The fix is to change the <=> signature:

def <=>(other : self | Migration.class) # here
  timestamp <=> other.timestamp
end

I don’t know why exactly the error occurs and can’t tell whether this is expected behavior or not, so i’m asking here first (My other projects compile and run fine btw, this is the only issue i found).

Reduced:

class Migration
  module Meta
    def foo(other : self)
    end
  end

  extend Meta
end

class M1 < Migration
end

M1.foo(M1) # Error: no overload matches 'M1.foo' with type M1.class

This already fails on 1.6.1 (and earlier), but it can be worked around by an explicit cast to the virtual metaclass:
M1.as(Migration.class).foo(M1.as(Migration.class))

On 1.6.2 this work around does not work. So I guess 1.6.2 broke one edge case that happened to work before, while other similar cases did not even work.

1 Like

The culprit is Fix `VirtualMetaclassType#implements?` to ignore base_type by straight-shoota · Pull Request #12632 · crystal-lang/crystal · GitHub

1 Like

With the revert of #12632 the workaround works. (Note: there’s a typo in your workaround, the second .as(...) should go inside the parens).
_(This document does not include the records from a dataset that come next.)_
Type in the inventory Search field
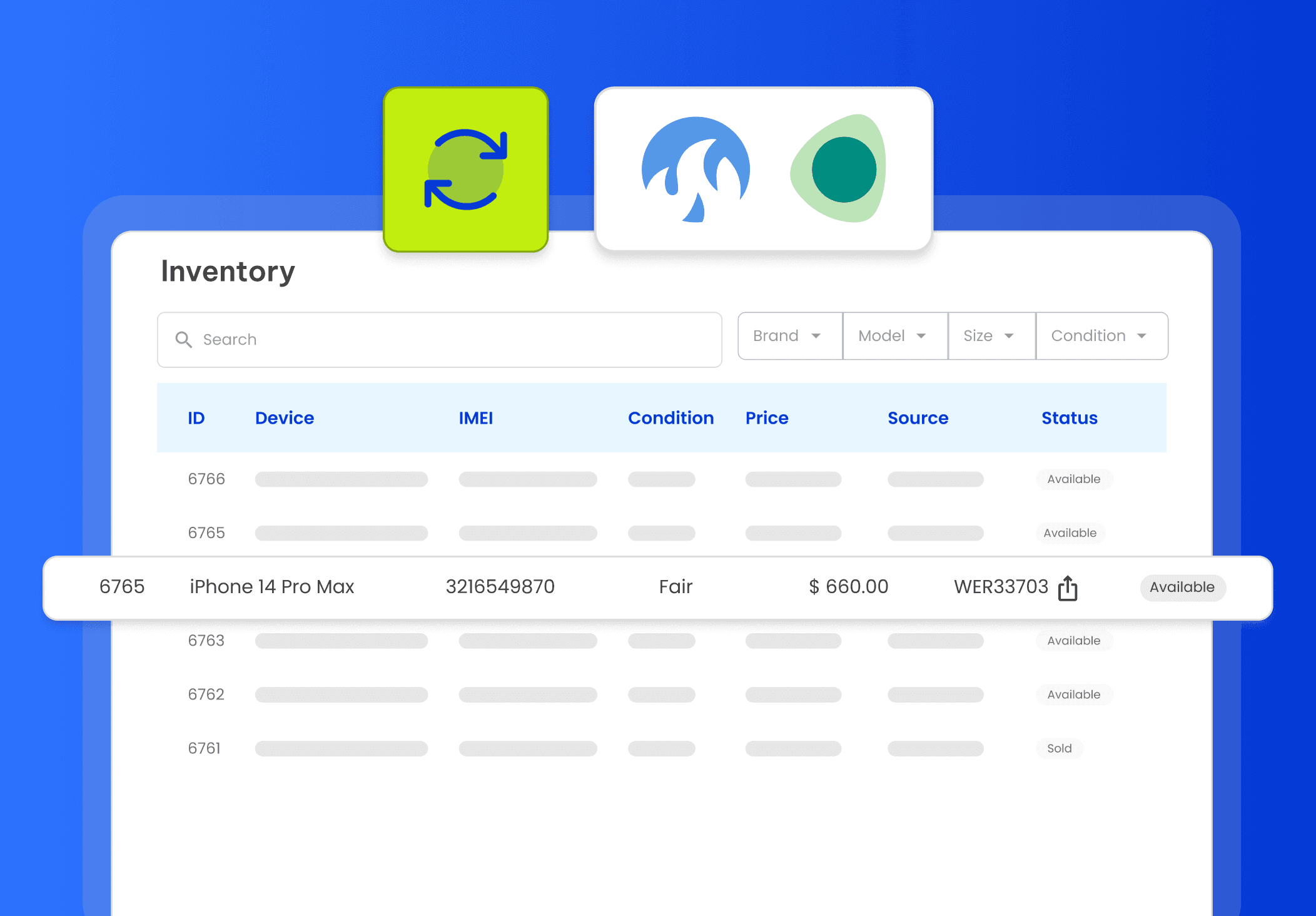Image resolution: width=1316 pixels, height=916 pixels. (x=450, y=340)
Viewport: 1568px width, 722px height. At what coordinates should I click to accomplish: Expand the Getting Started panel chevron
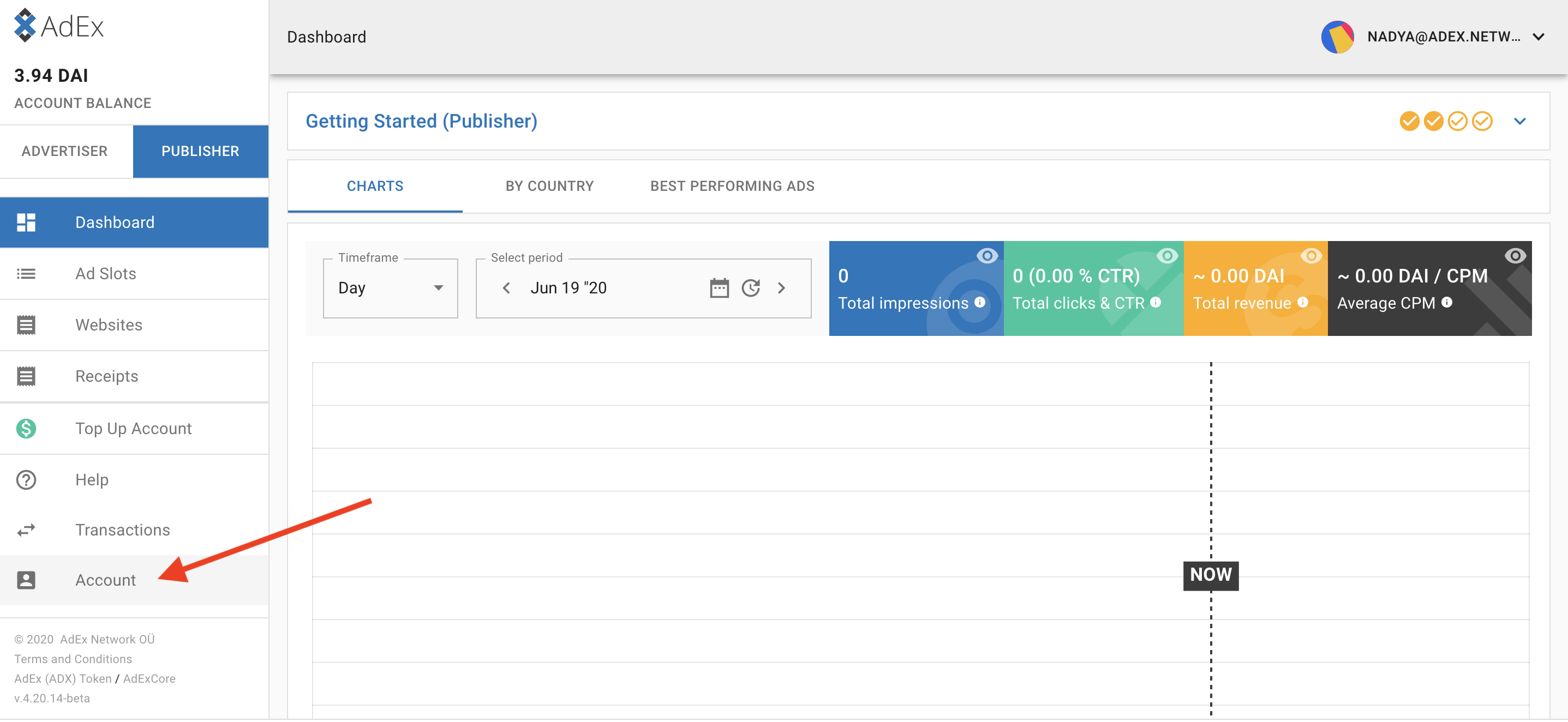[1519, 121]
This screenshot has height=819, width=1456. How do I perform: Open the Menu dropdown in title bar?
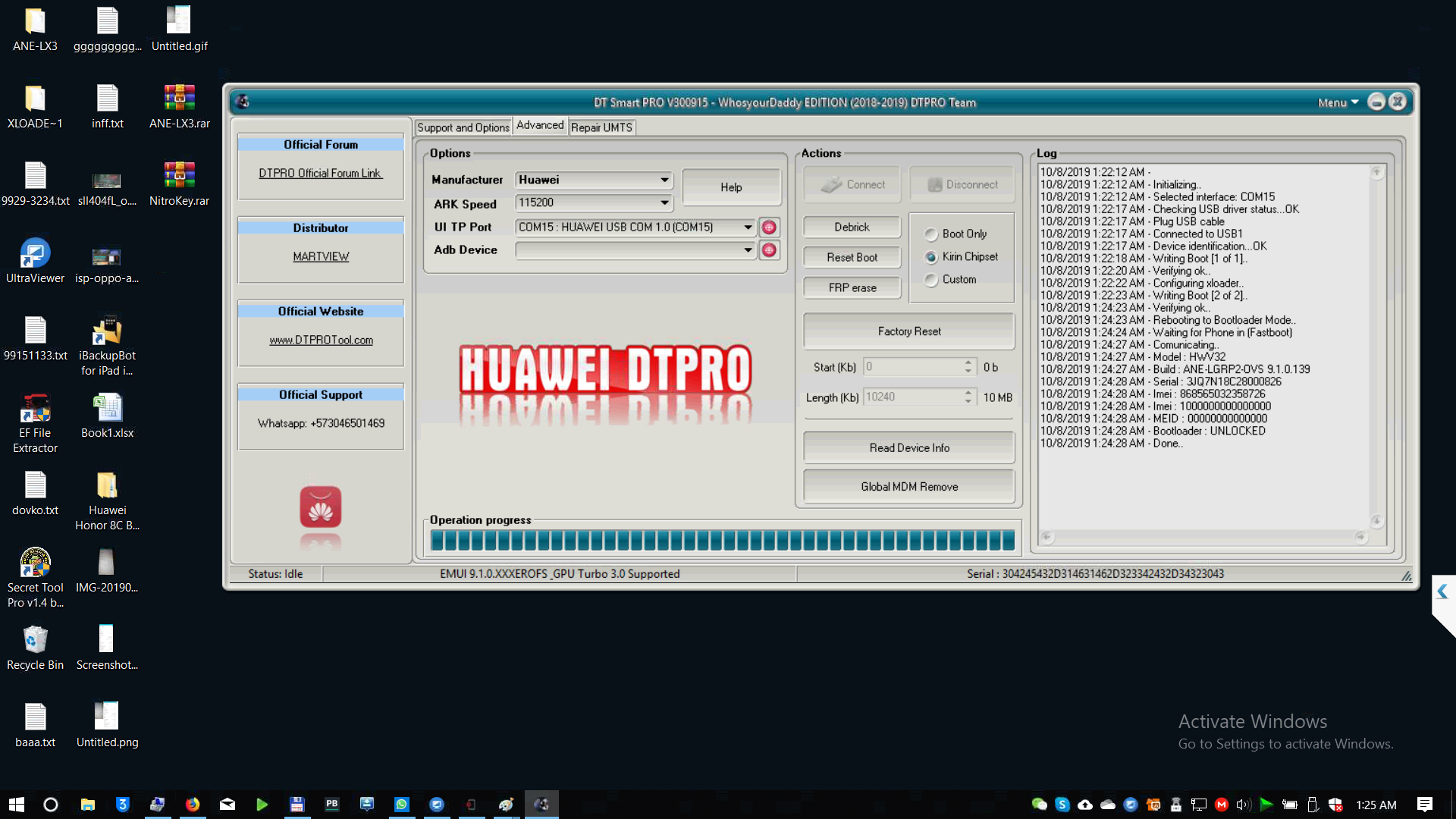(x=1338, y=102)
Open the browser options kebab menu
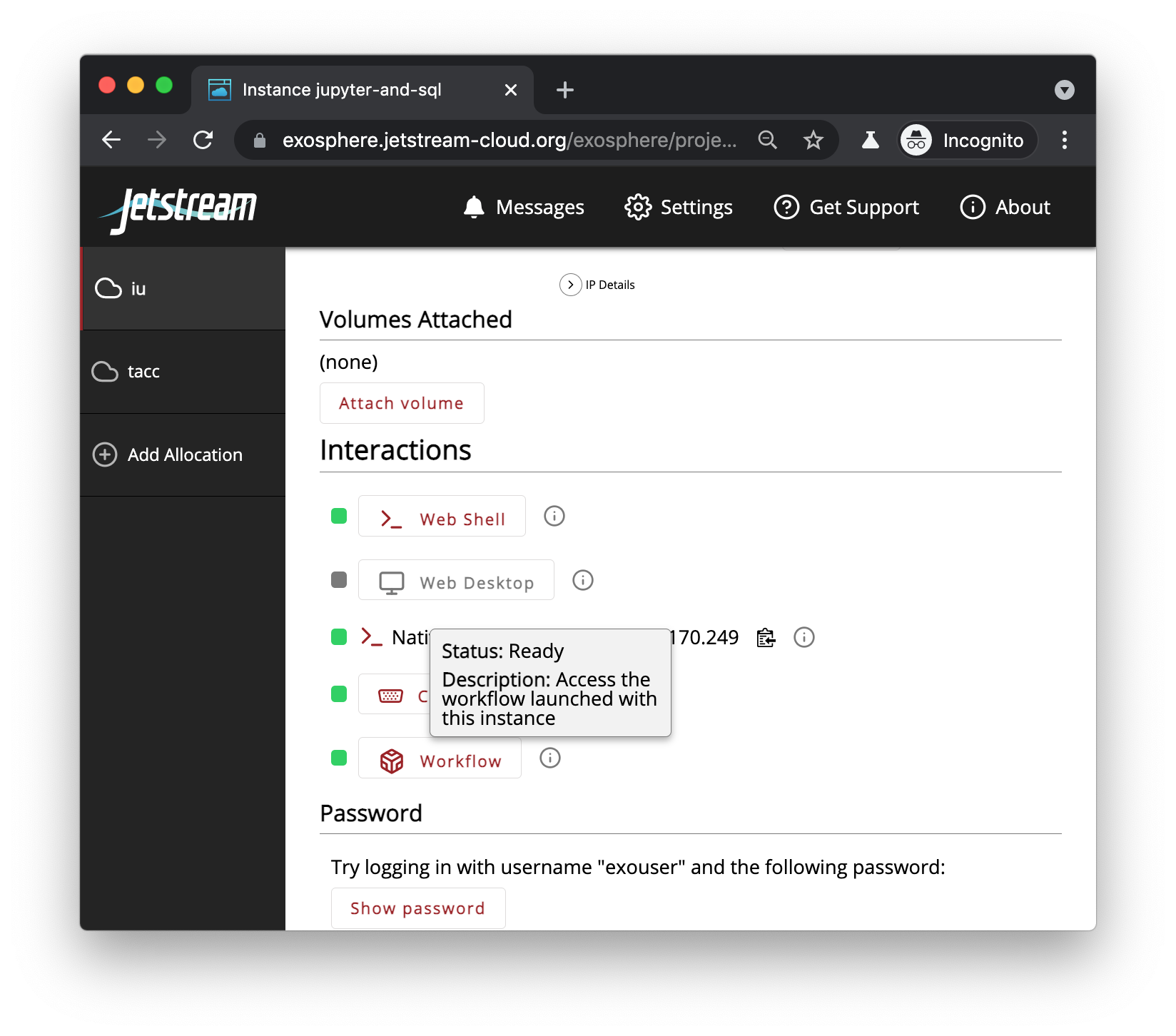The width and height of the screenshot is (1176, 1036). point(1064,140)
self in restrictions always refers to the instance type of the type where the def is instantiated, so this example is not supposed to work; the restriction must be Meta itself. The same goes for #<=> in the original example.

2 Likes

You’re right, the current behavior seems correct then.

There are two possible fixes to the original code: change self with self.class in Meta, or change everything to be Meta as in:

abstract class Migration
  module Meta
    include Comparable(Meta)

    abstract def timestamp : String

    def <=>(other : Meta)
      timestamp <=> other.timestamp
    end
  end

  macro inherited
    def self.timestamp : String
      "dontcare"
    end
  end

  extend Meta

  def self.all : Array(Meta)           
    [M1] of Meta           
  end
end

class M1 < Migration
end

Migration.all.sort
1 Like

Alternatively, you can parametrize Meta and then extend Meta(Migration.class).